Everyone seems to have their own idea of what’s right
A lot of my challenges come from the way many grammarians have historically discussed the English language. Everyone has their own take. Consulting my books I discover there are several perspectives on the gerund: Scott Thornbury suggests, for example, that we don’t use the word gerund, but use the phrase ‘ing form’; John Seely’s account of the gerund is ‘see verbal noun’; those oft-quoted Americans, Strunk and White, are sticklers who (in their rule 10) state that a gerund requires a possessive pronoun whereas a verbal participle requires an objective pronoun; Seeley says that 90 per cent of the time people use an object pronoun before a verbal noun… Don’t fret, it is irrelevant whether, or not, you understand that last sentence. All I wish to convey is that the books disagree.
One of the consequences of having so many perspectives on a core feature of the English language is that each of my students comes to me with a different set of terminology. In English, a gerund is a noun. However, the word gerundio in Spanish refers to a participle which functions as a verb (or sometimes an adverb) but never as a noun. If my students should start trying to solve this terminology problem by themselves, they will run into confusion.
It’s provided me with a headache
Another conflict occurs between my English and the English that my students are trying to learn, and which, ideally, I am trying to teach. Sometimes I hesitate in the middle of a sentence having realized that I’ve switched a was for a were, an I for a me, or a progressive participle for a past participle as in ‘I was sat’… which is dialectically not incorrect, but nor is it helpful for the student. I stop, explain and correct my mistake. What I would love, is if someone could give me a glossary of terms I use in weird ways, so that I knew where I was leading my students astray.

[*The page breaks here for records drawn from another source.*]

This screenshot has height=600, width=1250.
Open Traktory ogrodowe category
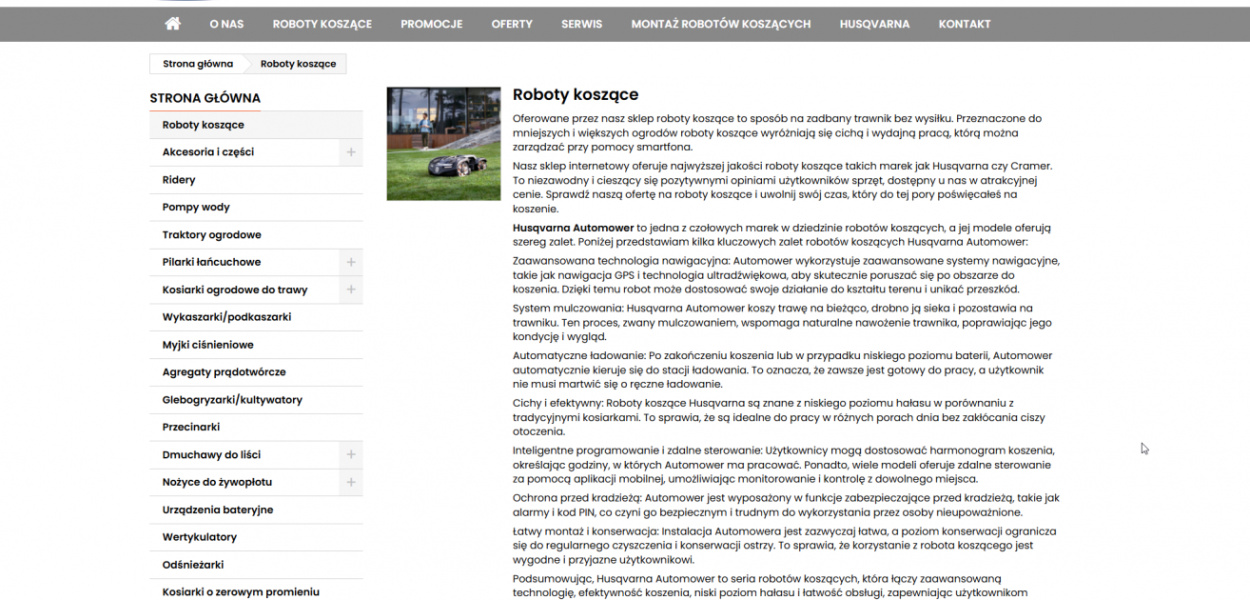211,235
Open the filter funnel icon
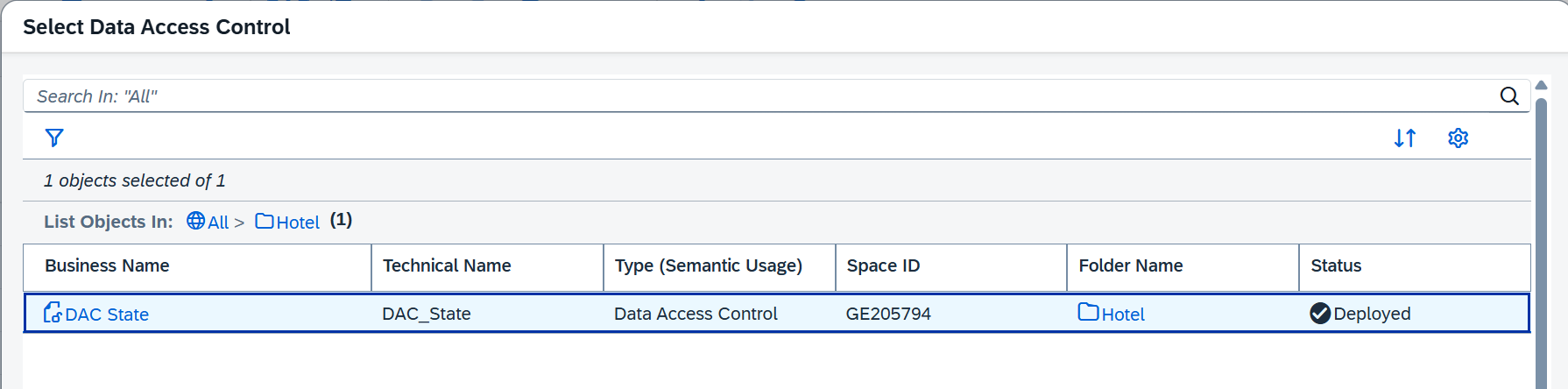Viewport: 1568px width, 389px height. [x=54, y=138]
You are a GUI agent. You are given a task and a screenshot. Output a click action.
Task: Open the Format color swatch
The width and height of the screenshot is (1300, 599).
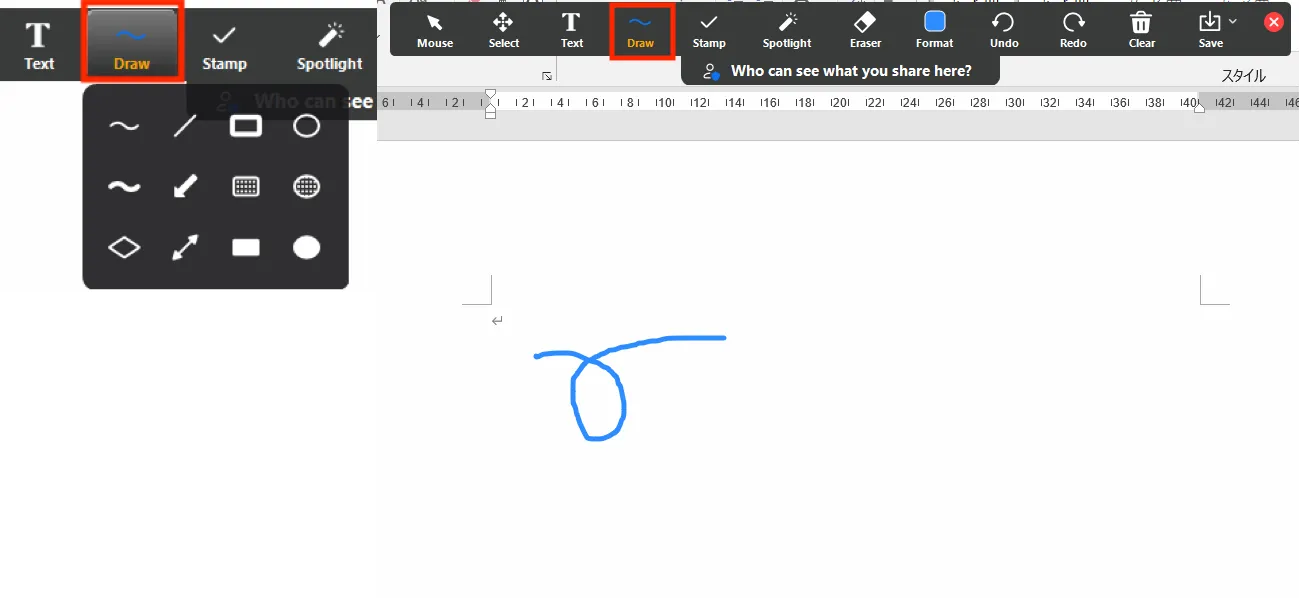933,27

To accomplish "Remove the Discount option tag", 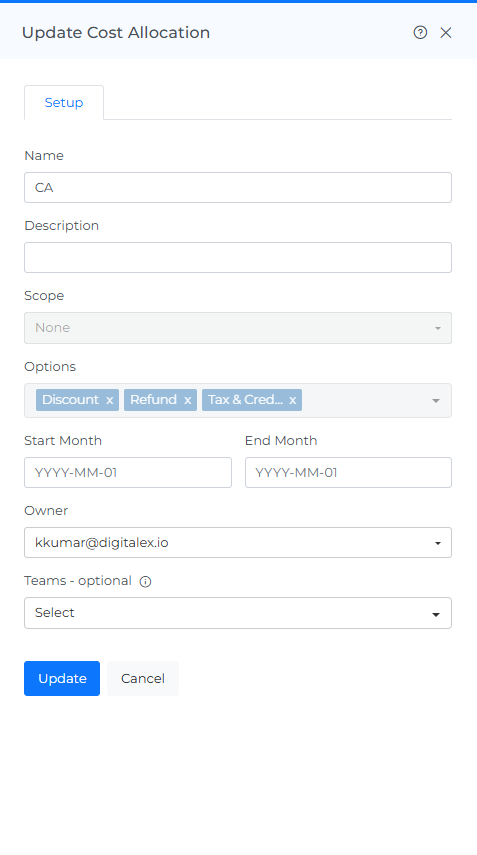I will click(110, 400).
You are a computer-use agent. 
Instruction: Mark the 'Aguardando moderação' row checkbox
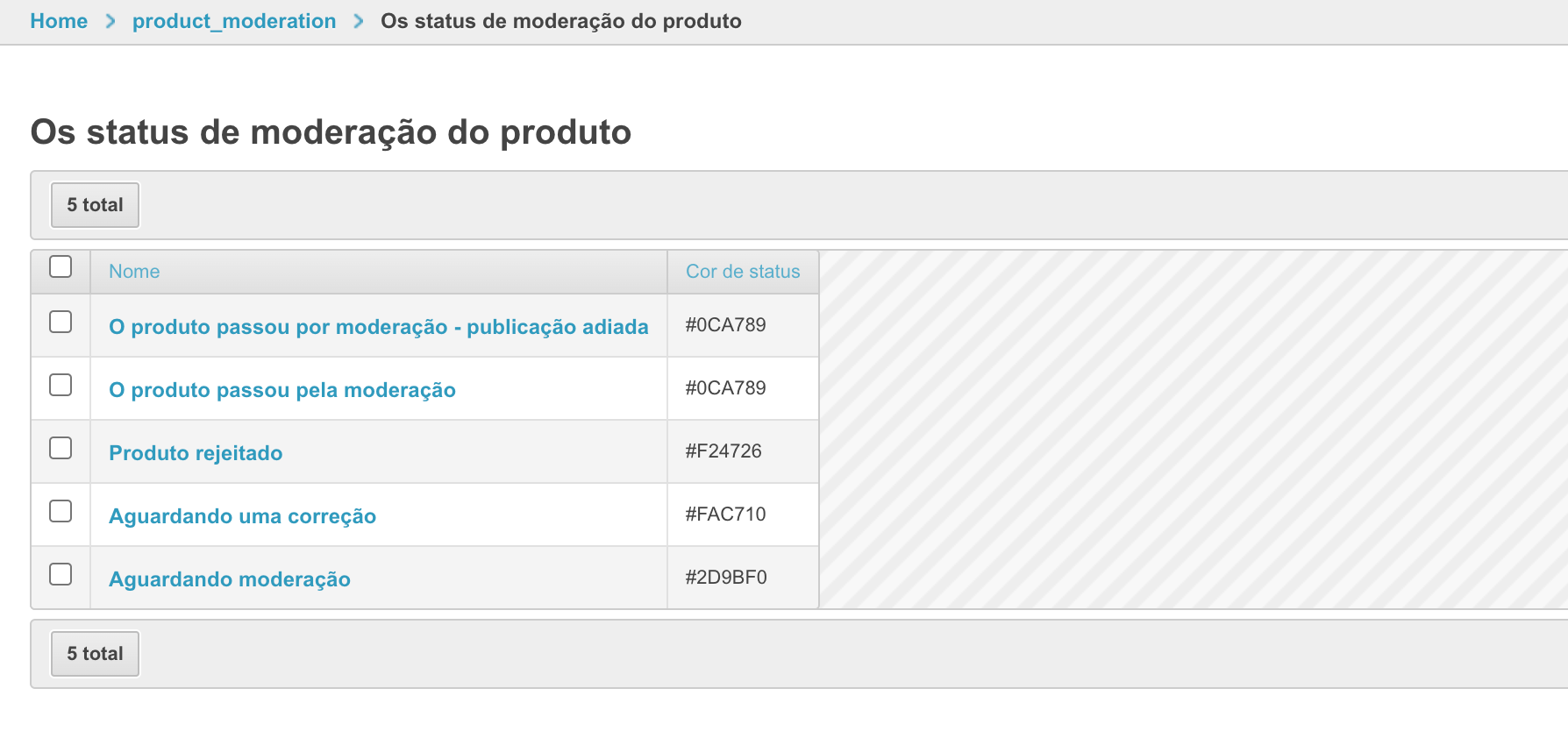pyautogui.click(x=61, y=575)
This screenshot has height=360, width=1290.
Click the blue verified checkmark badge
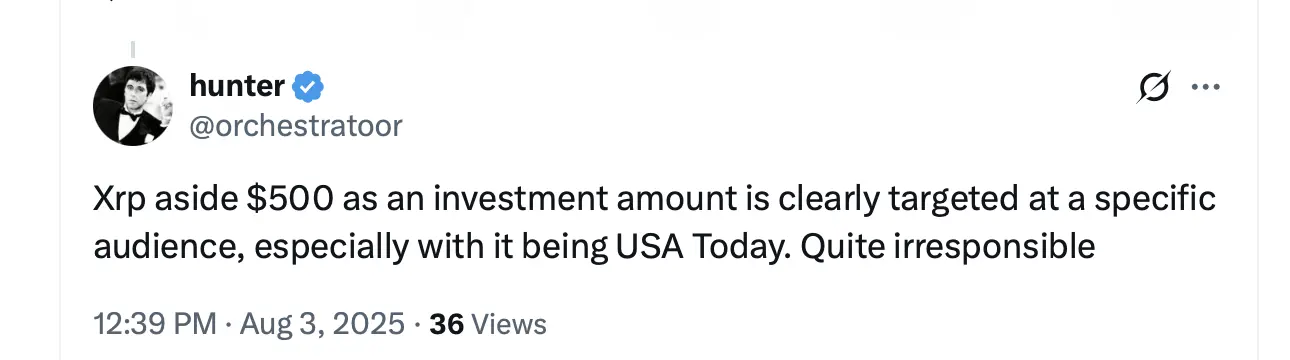tap(307, 88)
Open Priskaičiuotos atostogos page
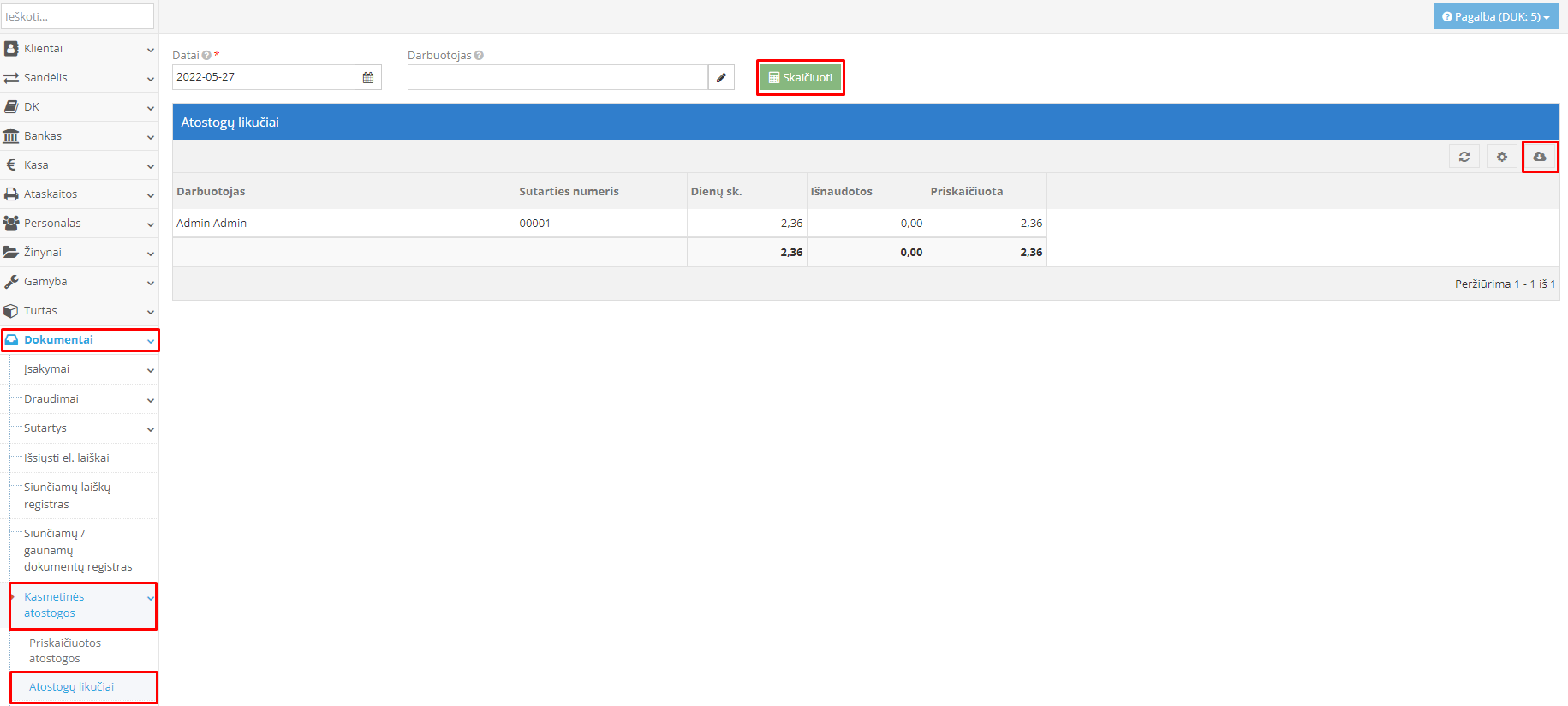The height and width of the screenshot is (706, 1568). [65, 650]
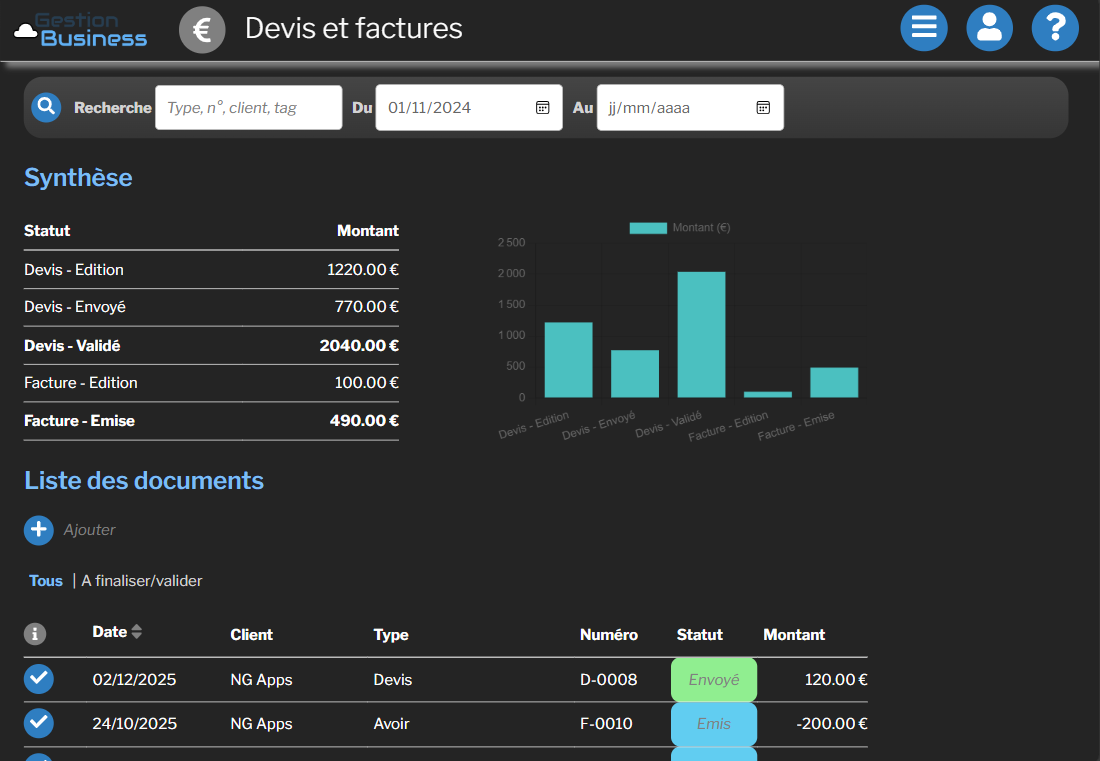Toggle check icon for D-0008 row
The image size is (1100, 761).
pos(38,679)
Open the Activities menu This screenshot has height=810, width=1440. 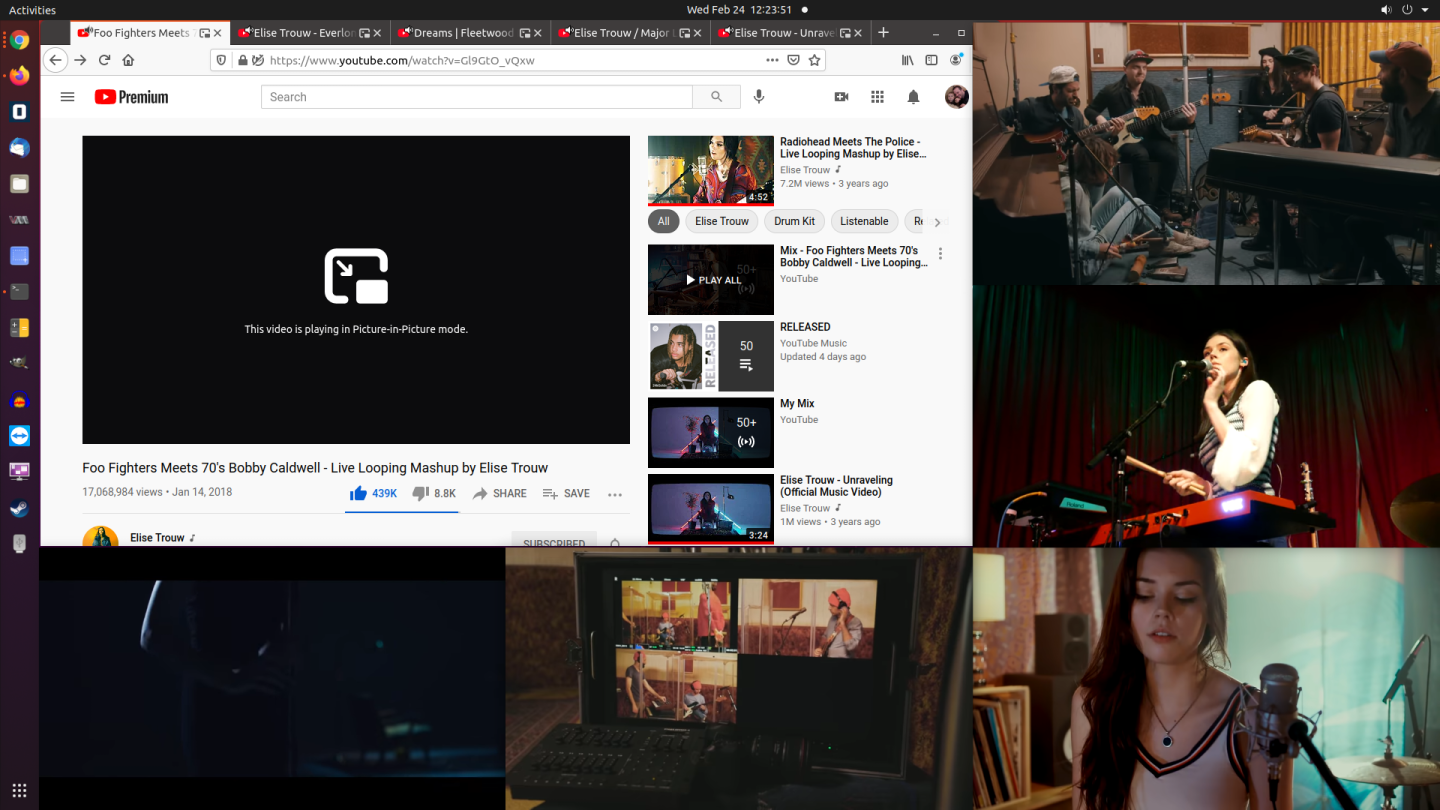(31, 9)
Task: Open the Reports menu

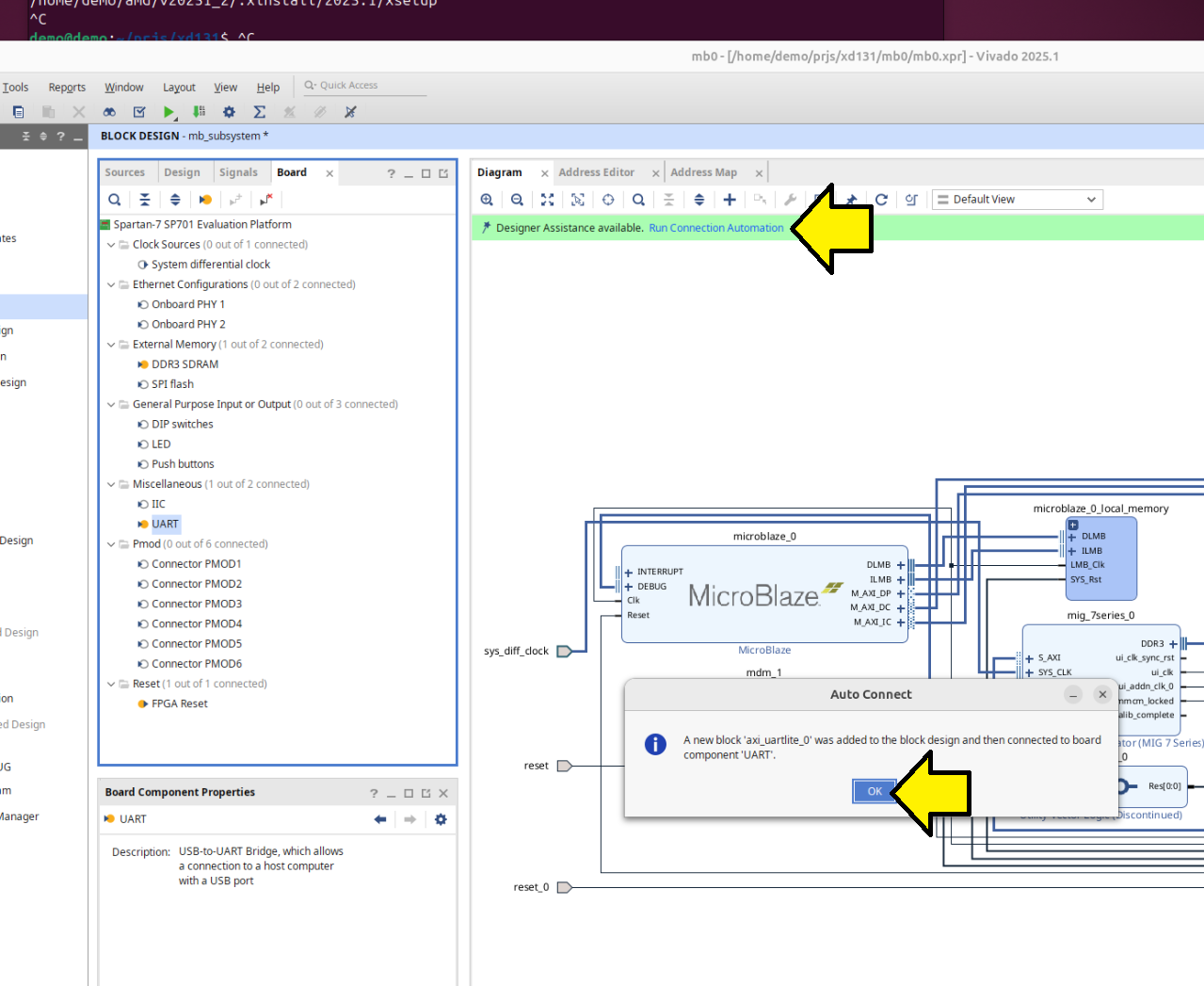Action: 67,88
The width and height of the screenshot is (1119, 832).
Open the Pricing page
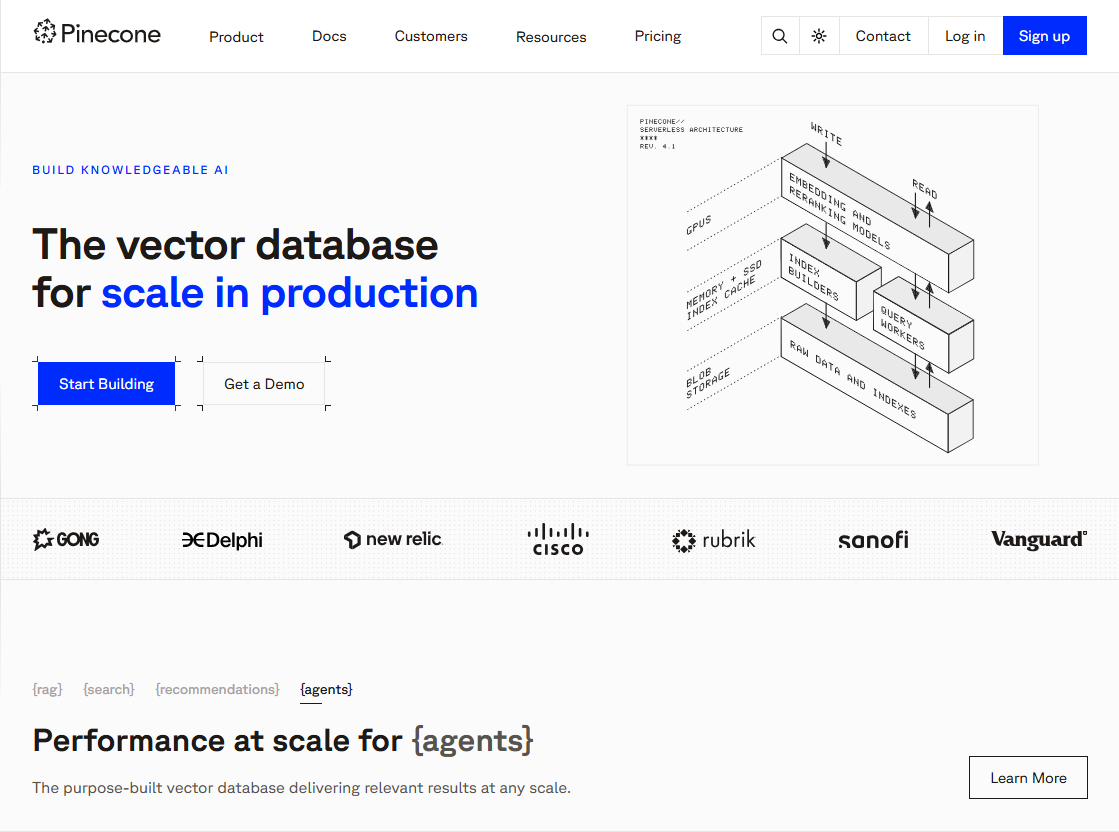tap(657, 36)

As I have no such guide, I find myself in an investigation into how I personally speak
The process of trying to understand my idiolect can make me sound quite idiotic. I’m not talking to myself like a human, I’m parroting phrases back to myself. I repeat myself with slight changes in emphasis and phoneme, attempting to pronounce what I say naturally, whilst aware of what I’m doing makes me change how I speak and, hence, sabotages the experiment. As a result, I replicate my uncertainties, going over and over the same combinations of words, and not getting very far at all. Modelling the language is nigh impossible if you’re overthinking it. Especially if you’re not the most confident in your pronunciation in the first place. I fear confusing my students. This fear, it seems, leads to weird dreams.
If you felt like this text lacked examples:
- Building houses is hard work: a gerund and a noun.
- A house is a building: a non-gerund noun.
- I am building a house: a verb as a present participle in the present continuous.
- I was building a house: a past continuous form of the verb which (and this makes total sense) uses a present participle.
And as for the title… if you got that ‘dreaming of grammar’ is a gerund phrase (or should we call that a verbal-noun phrase) but ‘making’ is a verb then you’re doing well.